Anglotedesco

Anglotedesco

lunedì 18 gennaio 2016

NOURIEL ROUBINI:"Si rischia un altro 2008..."



Visto gli interessi con il mercato cinese...si, si rischia un altro 2008...

da LA REPUBBLICA del 18 gennaio 2016-Nouriel Roubini risponde alle domande di Eugenio Occorsio

"Non si può restare fermi.Le autorità fiscali e monetarie dei principali Paesi dovrebbero subito assumere un'iniziativa forte e proattiva. Altrimenti il crollo dei mercati, che trascinano l'economia reale,non si ferma.La Fed dovrebbe interrompere i rialzi,la Bce potenziare il quantitative easing e altrettanto la Bank of Japan,la banca centrale cinese  imbracciare con maggiore decisione la strada dello stimolo monetario".

"Forse non siamo arrivati ancora a un altro 2008, ma non si possono non rilevare inquietanti parallelismi che ci danno una fortissima preoccupazione.Bisogna capire se quello di questi giorni è solo un rovescio dei mercati o l'inizio di un nuovo crollo sistemico.Allora il detonatore furono i mutui subprime,ora potrebbe essere la catena di fallimenti delle società dello shale oil,messe in larga parte fuori mercato dai prezzi del greggio e dalla sovrapproduzione  dell'Opec.Rispetto al 2008,quando furono le banche,sovraccariche di debiti,a cedere e aprire la crisi sistemica,gli istituti sono piu capitalizzati in tutto il mondo.Bisogna allora tener d'occhio il mercato delle obbligazioni Usa,tanto importante quanto debole.E' in corso una massiccia svendita di corporate bond legati appunto al settore energetico che rischia di destabilizzare il sistema.E' il piu grande punto interrogativo del 2016.Nessuno sa quale sia il  vero stato di salute reale del comparto,ma il settore energetico è esploso:bisogna vedere se siamo di fronte a una serie di fallimenti individuali o una vera "epidemia" che avrà effetti sistemici o gravi.C'è poi, altrettanto insidioso,il cattivo andamento delle vendite al consumo delle ultime settimanale".

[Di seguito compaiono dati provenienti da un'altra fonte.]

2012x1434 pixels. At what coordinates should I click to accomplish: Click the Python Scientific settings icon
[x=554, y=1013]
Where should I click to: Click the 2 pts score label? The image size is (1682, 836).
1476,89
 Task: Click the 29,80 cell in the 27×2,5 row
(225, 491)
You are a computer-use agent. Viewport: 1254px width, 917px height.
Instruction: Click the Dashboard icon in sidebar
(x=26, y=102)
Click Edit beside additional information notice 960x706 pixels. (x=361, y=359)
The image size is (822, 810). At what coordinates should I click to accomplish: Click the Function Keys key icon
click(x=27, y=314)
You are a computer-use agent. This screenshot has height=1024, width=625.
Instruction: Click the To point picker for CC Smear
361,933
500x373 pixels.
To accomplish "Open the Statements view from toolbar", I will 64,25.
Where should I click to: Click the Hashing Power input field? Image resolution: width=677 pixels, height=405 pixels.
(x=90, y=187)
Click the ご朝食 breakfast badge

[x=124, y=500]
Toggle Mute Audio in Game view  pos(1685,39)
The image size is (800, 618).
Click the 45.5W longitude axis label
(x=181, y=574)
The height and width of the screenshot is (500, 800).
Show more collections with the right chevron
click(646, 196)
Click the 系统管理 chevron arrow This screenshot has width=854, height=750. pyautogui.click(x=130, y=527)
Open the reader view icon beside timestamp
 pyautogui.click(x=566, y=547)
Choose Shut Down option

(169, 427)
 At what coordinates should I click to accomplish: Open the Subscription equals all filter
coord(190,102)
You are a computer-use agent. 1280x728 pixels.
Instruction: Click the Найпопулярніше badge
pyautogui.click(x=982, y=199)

"L'economia cinese non è sana,la crescita quest'anno non supererà il 6% contro il 7% del 2015,e ci sono grossi problemi di modello di sviluppo,di consumi interni che non riescono a decollare,di export compromesso per la lentezza del resto del mondo.La Cina è un fattore di volatibilità ma da solo non basta a determinare il panico diffuso del mondo.La Cina è un fattore di volatilità ma da solo non basta a determinare il panico diffuso nel mondo.La crescita resta resta debole in Europa e rallenta in America,come testimonia lo stilicidio di dati deludenti degli ultimi giorni, dell'attività manifatturiera alle vendite al dettaglio".